**TASK REQUIREMENTS:**
Rewrite the records as a JSON list of strings, with one string for each line and blank lines omitted.

**RECORDS FOR THIS EXERCISE:**
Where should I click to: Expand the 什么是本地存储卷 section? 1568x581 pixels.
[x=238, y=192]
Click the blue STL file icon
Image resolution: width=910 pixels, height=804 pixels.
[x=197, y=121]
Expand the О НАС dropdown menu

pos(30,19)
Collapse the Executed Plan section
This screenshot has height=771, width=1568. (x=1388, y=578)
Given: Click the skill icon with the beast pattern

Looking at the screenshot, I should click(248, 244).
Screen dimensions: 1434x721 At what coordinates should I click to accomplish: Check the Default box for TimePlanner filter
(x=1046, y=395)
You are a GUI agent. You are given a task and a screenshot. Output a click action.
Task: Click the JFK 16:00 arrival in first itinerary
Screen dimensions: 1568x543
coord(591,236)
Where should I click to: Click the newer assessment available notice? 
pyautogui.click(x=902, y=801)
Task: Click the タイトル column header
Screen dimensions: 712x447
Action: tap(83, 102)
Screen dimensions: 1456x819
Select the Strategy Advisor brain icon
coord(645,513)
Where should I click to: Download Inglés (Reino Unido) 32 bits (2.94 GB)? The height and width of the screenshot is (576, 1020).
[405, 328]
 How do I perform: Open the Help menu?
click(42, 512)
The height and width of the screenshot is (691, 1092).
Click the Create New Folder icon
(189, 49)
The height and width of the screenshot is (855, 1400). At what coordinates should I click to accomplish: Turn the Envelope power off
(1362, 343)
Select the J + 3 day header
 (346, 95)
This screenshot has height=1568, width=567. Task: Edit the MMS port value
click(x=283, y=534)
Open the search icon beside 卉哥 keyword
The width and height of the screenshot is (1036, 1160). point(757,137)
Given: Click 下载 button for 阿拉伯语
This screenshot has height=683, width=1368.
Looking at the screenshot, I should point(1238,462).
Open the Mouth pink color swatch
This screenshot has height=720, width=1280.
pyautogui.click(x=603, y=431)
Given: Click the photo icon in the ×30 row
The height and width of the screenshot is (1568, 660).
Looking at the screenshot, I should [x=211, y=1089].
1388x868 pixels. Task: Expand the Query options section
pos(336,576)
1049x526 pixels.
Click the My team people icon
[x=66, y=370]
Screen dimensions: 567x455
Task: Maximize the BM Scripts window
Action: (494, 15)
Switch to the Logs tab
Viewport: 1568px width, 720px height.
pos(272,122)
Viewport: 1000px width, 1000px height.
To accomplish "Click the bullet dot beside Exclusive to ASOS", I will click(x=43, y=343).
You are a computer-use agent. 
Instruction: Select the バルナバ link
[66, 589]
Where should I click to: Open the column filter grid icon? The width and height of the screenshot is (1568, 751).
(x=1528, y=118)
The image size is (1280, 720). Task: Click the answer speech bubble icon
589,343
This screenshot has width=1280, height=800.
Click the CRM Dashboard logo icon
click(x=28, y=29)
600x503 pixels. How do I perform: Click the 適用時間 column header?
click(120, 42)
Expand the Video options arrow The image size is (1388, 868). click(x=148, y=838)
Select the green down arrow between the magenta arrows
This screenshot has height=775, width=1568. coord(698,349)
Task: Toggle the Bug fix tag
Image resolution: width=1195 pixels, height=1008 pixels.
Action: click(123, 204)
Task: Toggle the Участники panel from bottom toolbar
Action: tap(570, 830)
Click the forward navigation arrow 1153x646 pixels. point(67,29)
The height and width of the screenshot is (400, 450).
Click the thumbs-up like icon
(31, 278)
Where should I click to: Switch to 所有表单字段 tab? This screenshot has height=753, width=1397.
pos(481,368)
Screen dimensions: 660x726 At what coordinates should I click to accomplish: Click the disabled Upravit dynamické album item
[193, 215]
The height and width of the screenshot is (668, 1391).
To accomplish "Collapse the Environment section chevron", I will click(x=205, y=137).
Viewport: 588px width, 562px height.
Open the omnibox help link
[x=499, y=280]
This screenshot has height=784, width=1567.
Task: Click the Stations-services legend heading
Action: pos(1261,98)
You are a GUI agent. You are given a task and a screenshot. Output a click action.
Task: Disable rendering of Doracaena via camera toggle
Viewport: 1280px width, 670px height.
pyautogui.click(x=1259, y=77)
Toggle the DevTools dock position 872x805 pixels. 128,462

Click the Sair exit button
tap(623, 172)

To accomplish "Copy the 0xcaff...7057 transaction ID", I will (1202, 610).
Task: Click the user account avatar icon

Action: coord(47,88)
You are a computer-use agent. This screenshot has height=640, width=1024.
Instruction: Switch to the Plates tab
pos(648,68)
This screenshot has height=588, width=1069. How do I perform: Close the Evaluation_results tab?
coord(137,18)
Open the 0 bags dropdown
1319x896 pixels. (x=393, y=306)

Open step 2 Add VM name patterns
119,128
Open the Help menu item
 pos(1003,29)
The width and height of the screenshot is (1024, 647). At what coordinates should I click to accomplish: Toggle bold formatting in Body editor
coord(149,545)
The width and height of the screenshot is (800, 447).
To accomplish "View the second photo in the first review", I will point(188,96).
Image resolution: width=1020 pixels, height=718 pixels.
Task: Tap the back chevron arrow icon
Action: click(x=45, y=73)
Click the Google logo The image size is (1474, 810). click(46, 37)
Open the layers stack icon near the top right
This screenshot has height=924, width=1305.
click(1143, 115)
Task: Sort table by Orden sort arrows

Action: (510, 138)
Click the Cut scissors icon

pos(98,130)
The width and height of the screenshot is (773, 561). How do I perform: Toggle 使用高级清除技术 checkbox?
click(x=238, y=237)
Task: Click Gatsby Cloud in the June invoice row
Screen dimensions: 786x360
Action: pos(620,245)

**RESPONSE BELOW:**
[
  "Where should I click to: Expand the 什么是本地存储卷 section? 1568x581 pixels.",
  "[x=238, y=192]",
  "Click the blue STL file icon",
  "Image resolution: width=910 pixels, height=804 pixels.",
  "[x=197, y=121]",
  "Expand the О НАС dropdown menu",
  "pos(30,19)",
  "Collapse the Executed Plan section",
  "This screenshot has height=771, width=1568. (x=1388, y=578)",
  "Given: Click the skill icon with the beast pattern",
  "Looking at the screenshot, I should click(248, 244).",
  "Screen dimensions: 1434x721 At what coordinates should I click to accomplish: Check the Default box for TimePlanner filter",
  "(x=1046, y=395)",
  "You are a GUI agent. You are given a task and a screenshot. Output a click action.",
  "Task: Click the JFK 16:00 arrival in first itinerary",
  "Screen dimensions: 1568x543",
  "coord(591,236)",
  "Where should I click to: Click the newer assessment available notice? ",
  "pyautogui.click(x=902, y=801)",
  "Task: Click the タイトル column header",
  "Screen dimensions: 712x447",
  "Action: tap(83, 102)",
  "Screen dimensions: 1456x819",
  "Select the Strategy Advisor brain icon",
  "coord(645,513)",
  "Where should I click to: Download Inglés (Reino Unido) 32 bits (2.94 GB)? The height and width of the screenshot is (576, 1020).",
  "[405, 328]",
  " How do I perform: Open the Help menu?",
  "click(42, 512)",
  "The height and width of the screenshot is (691, 1092).",
  "Click the Create New Folder icon",
  "(189, 49)",
  "The height and width of the screenshot is (855, 1400). At what coordinates should I click to accomplish: Turn the Envelope power off",
  "(1362, 343)",
  "Select the J + 3 day header",
  " (346, 95)",
  "This screenshot has height=1568, width=567. Task: Edit the MMS port value",
  "click(x=283, y=534)",
  "Open the search icon beside 卉哥 keyword",
  "The width and height of the screenshot is (1036, 1160). point(757,137)",
  "Given: Click 下载 button for 阿拉伯语",
  "This screenshot has height=683, width=1368.",
  "Looking at the screenshot, I should point(1238,462).",
  "Open the Mouth pink color swatch",
  "This screenshot has height=720, width=1280.",
  "pyautogui.click(x=603, y=431)",
  "Given: Click the photo icon in the ×30 row",
  "The height and width of the screenshot is (1568, 660).",
  "Looking at the screenshot, I should [x=211, y=1089].",
  "1388x868 pixels. Task: Expand the Query options section",
  "pos(336,576)",
  "1049x526 pixels.",
  "Click the My team people icon",
  "[x=66, y=370]",
  "Screen dimensions: 567x455",
  "Task: Maximize the BM Scripts window",
  "Action: (494, 15)",
  "Switch to the Logs tab",
  "Viewport: 1568px width, 720px height.",
  "pos(272,122)",
  "Viewport: 1000px width, 1000px height.",
  "To accomplish \"Click the bullet dot beside Exclusive to ASOS\", I will click(x=43, y=343).",
  "You are a computer-use agent. ",
  "Instruction: Select the バルナバ link",
  "[66, 589]",
  "Where should I click to: Open the column filter grid icon? The width and height of the screenshot is (1568, 751).",
  "(x=1528, y=118)",
  "The image size is (1280, 720). Task: Click the answer speech bubble icon",
  "589,343",
  "This screenshot has width=1280, height=800.",
  "Click the CRM Dashboard logo icon",
  "click(x=28, y=29)",
  "600x503 pixels. How do I perform: Click the 適用時間 column header?",
  "click(120, 42)",
  "Expand the Video options arrow The image size is (1388, 868). click(x=148, y=838)",
  "Select the green down arrow between the magenta arrows",
  "This screenshot has height=775, width=1568. coord(698,349)",
  "Task: Toggle the Bug fix tag",
  "Image resolution: width=1195 pixels, height=1008 pixels.",
  "Action: click(123, 204)",
  "Task: Toggle the Участники panel from bottom toolbar",
  "Action: tap(570, 830)",
  "Click the forward navigation arrow 1153x646 pixels. point(67,29)",
  "The height and width of the screenshot is (400, 450).",
  "Click the thumbs-up like icon",
  "(31, 278)",
  "Where should I click to: Switch to 所有表单字段 tab? This screenshot has height=753, width=1397.",
  "pos(481,368)",
  "Screen dimensions: 660x726 At what coordinates should I click to accomplish: Click the disabled Upravit dynamické album item",
  "[193, 215]",
  "The height and width of the screenshot is (668, 1391).",
  "To accomplish \"Collapse the Environment section chevron\", I will click(x=205, y=137).",
  "Viewport: 588px width, 562px height.",
  "Open the omnibox help link",
  "[x=499, y=280]",
  "This screenshot has height=784, width=1567.",
  "Task: Click the Stations-services legend heading",
  "Action: pos(1261,98)",
  "You are a GUI agent. You are given a task and a screenshot. Output a click action.",
  "Task: Disable rendering of Doracaena via camera toggle",
  "Viewport: 1280px width, 670px height.",
  "pyautogui.click(x=1259, y=77)",
  "Toggle the DevTools dock position 872x805 pixels. 128,462",
  "Click the Sair exit button",
  "tap(623, 172)",
  "To accomplish \"Copy the 0xcaff...7057 transaction ID\", I will (1202, 610).",
  "Task: Click the user account avatar icon",
  "Action: coord(47,88)",
  "You are a computer-use agent. This screenshot has height=640, width=1024.",
  "Instruction: Switch to the Plates tab",
  "pos(648,68)",
  "This screenshot has height=588, width=1069. How do I perform: Close the Evaluation_results tab?",
  "coord(137,18)",
  "Open the 0 bags dropdown",
  "1319x896 pixels. (x=393, y=306)",
  "Open step 2 Add VM name patterns",
  "119,128",
  "Open the Help menu item",
  " pos(1003,29)",
  "The width and height of the screenshot is (1024, 647). At what coordinates should I click to accomplish: Toggle bold formatting in Body editor",
  "coord(149,545)",
  "The width and height of the screenshot is (800, 447).",
  "To accomplish \"View the second photo in the first review\", I will point(188,96).",
  "Image resolution: width=1020 pixels, height=718 pixels.",
  "Task: Tap the back chevron arrow icon",
  "Action: click(x=45, y=73)",
  "Click the Google logo The image size is (1474, 810). click(46, 37)",
  "Open the layers stack icon near the top right",
  "This screenshot has height=924, width=1305.",
  "click(1143, 115)",
  "Task: Sort table by Orden sort arrows",
  "Action: (510, 138)",
  "Click the Cut scissors icon",
  "pos(98,130)",
  "The width and height of the screenshot is (773, 561). How do I perform: Toggle 使用高级清除技术 checkbox?",
  "click(x=238, y=237)",
  "Task: Click Gatsby Cloud in the June invoice row",
  "Screen dimensions: 786x360",
  "Action: pos(620,245)"
]